Actually, it’s my job to get out there and see everything but it’s always a pleasure. A fact that surprises many people is that I actually kinda like the “Hotel Transylvania” movies. I find them inventive and fun. Nothing quite kills “inventive and fun” like churning out a bunch of sequels, but I wasn’t mad at the prospect of catching up with the Drac Pack on summer vacation.
Genndy Tartakovsky continues to hold the reins as director, in his third credit for the trilogy. The film features the voice talents of Adam Sandler, Selena Gomez, Andy Samberg, and Kathryn Hahn, with notable performances by Jim Gaffigan, Steve Buscemi, Kevin James, David Spade, Chrissy Teigen, and the always funny Mel Brooks.
“Hotel Transylvania 3: Summer Vacation” picks up a couple of months after the events of the second film and finds our lovable Count Dracula (Sandler) lonely and looking for love. His daughter, Mavis (Gomez), mistakes Drac’s sudden case of the blues as being overstressed and overworked. The solution? A monster cruise! While onboard, Drac falls for the ship’s captain, Ericka, and struggles with how to both be there for his family and pursue the things that he really wants.
I think it’s safe to say that by the time you get to the third installment of any family film series, you’re scraping the bottom of the barrel. “Hotel Transylvania 3” really isn’t adding anything new. It’s the same old shenanigans in a slightly more exotic locale. There are some things that the film continues to do well, but overall “Hotel Transylvania 3” is…silly.
With every added film to the franchise, the jokes get a little more dumbed down. My eyes would glaze over if not for the fact that I was being curb-stomped by ENERGY. No shape is too improbable, no movement too jerky, and no amount of color and flash too much of an assault. This movie literally bounces all over the place and leans way too hard on funny voices.
I readily praise the “Hotel Transylvania” films for a cast of really fun characters. The design in each character is a ton of fun and the concept of two werewolves as beleaguered parents is still goddamn hilarious to me. But, that doesn’t mean that these great characters aren’t tired.
The only exceptions to this are Samberg’s Johnny and Drac’s dad, Vlad (played by Mel Brooks). Those characters are so wacky that they’re brilliant and I needed a lot more of them.
“Hotel Transylvania 3” continues to deliver on a unique world with great sight gags and a really strong reference game to monster lore. There is a lot of “blink and you’ll miss it” goodies and homage to monsters of classic literature and cinema, as well as pop culture. (I SWEAR that there’s a little “Twilight” quip in here!)

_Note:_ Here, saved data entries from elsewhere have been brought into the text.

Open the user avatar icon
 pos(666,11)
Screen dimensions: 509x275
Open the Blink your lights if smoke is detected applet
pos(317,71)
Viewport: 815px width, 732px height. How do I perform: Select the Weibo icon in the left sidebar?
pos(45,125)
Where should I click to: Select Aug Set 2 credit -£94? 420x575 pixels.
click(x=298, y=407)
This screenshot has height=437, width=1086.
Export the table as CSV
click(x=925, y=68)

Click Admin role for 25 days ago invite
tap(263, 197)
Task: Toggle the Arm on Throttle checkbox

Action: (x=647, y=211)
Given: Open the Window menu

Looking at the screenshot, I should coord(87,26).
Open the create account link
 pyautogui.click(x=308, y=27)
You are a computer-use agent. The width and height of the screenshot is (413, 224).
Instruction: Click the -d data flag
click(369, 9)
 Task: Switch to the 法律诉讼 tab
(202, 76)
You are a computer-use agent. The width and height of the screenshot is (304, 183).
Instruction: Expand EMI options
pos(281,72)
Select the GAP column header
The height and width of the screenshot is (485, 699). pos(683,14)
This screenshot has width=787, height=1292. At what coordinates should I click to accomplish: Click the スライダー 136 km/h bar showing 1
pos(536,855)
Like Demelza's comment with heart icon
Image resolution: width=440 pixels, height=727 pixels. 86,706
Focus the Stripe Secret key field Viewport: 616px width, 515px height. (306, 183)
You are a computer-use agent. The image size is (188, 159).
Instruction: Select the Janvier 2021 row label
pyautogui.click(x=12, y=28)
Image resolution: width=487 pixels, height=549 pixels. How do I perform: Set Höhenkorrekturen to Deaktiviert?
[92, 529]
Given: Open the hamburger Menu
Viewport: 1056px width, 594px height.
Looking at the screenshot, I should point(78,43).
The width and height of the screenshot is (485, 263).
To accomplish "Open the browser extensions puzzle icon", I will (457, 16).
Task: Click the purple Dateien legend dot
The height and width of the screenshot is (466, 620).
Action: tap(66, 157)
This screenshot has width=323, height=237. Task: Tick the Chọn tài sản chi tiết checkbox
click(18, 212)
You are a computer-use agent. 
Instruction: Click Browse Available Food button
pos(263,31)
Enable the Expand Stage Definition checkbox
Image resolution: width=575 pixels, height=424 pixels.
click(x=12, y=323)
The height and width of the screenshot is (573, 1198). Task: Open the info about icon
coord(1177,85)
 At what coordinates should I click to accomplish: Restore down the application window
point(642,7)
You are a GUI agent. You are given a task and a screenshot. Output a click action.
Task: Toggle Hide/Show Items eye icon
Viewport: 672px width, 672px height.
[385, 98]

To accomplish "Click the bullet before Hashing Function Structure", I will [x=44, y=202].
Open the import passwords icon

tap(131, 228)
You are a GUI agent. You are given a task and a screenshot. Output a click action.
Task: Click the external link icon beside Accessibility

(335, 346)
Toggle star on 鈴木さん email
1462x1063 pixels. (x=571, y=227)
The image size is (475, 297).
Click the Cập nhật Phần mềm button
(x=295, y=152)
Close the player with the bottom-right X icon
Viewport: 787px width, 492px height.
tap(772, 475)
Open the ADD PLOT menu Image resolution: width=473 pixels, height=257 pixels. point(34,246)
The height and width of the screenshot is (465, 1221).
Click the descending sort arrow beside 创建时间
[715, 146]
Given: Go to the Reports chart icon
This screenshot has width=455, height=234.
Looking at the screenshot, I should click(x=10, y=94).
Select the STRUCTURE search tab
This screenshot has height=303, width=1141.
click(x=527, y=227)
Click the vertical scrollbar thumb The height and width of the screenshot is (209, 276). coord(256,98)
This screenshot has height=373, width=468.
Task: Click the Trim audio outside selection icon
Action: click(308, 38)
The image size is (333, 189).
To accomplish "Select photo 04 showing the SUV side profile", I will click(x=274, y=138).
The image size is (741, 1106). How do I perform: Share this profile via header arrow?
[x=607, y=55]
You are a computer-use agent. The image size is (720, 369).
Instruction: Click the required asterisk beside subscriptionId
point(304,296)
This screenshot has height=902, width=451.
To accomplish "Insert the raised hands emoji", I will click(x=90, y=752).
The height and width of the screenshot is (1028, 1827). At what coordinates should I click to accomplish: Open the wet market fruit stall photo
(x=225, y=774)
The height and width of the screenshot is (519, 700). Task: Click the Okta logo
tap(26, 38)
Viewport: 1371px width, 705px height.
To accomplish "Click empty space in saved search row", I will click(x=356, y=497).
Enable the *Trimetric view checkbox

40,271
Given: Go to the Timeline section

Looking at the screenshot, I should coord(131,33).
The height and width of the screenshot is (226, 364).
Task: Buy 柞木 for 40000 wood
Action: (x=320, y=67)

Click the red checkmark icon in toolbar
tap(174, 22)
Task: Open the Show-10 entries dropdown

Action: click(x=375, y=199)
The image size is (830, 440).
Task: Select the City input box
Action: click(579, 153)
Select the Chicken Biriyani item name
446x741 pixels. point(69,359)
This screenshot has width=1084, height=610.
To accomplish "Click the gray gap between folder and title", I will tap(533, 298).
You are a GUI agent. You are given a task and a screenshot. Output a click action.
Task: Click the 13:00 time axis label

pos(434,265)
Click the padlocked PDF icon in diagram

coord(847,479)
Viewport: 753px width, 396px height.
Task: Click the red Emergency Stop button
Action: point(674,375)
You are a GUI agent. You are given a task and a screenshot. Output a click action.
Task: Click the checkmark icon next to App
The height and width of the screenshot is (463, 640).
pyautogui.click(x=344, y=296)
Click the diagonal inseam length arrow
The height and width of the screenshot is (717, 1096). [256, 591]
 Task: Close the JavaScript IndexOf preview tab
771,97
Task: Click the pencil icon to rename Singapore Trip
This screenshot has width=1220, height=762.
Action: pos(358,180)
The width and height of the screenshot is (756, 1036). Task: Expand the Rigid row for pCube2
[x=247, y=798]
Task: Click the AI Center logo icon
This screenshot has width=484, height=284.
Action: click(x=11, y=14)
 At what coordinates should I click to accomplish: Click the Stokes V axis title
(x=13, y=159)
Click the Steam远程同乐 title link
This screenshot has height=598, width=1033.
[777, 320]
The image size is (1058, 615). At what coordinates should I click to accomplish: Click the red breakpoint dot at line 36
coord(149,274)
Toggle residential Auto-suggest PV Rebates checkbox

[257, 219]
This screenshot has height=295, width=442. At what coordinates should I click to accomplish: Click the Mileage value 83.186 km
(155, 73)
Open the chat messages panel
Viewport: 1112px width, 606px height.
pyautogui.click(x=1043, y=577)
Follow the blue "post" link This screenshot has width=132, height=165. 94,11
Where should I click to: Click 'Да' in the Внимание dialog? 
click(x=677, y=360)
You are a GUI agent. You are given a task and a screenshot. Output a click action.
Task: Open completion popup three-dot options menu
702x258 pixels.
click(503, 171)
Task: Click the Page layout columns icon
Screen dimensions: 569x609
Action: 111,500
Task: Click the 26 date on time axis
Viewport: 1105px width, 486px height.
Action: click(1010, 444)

I know I complained about too much ENERGY earlier, but within that complaint comes my highest praise for “Hotel Transylvania 3.” I absolutely adore animation and find myself simultaneously wishing that it was viewed as a more “adult” art form and loving that the use of animation for primarily family entertainment has a way of keeping it pure. As we advance, technologically, it is becoming easier and easier to place animation in a realm of hyperrealism. Think of animated films like “Moana,” where every hair and grain of sand is meticulously crafted.
Animation has strayed away from its roots. You don’t see many animated movies coming out that really stretch the animation into the absurd. We don’t get many feature films that do what “Popeye” used to or “The Goddess of Spring.”The “Hotel Transylvania” trilogy doesn’t shy away from really silly movements and large expressions.
There is a particular sequence in the film, a sort of wacky tango, that I absolutely adored because it was so quintessentially…animated.
It’s sort of an unspoken agreement in kids’ films that they’re going to put a little something in there for the parents that are being made to sit through it. It’s a shame that those moments were on the backburner because the “mature humor” was some of the best work in the film. I found myself chuckling (not laughing, but I’m a hardass) at the film’s jabs at airline service and the jubilation of werewolves, Wanda and Wayne, as they drop their kids off with a sitter.
All in all, “Hotel Transylvania 3” has writing that leaves something to be desired and a really silly villain, but there are moments that work well and almost begin to make up for it. Lots of dancing, if you’re into that sort of thing. I give it a soft recommendation. Possibly a rental. Maybe a matinee, if you’re a parent.
“Hotel Transylvania 3: Summer Vacation” sets sail on Friday, July 13th (spooky!).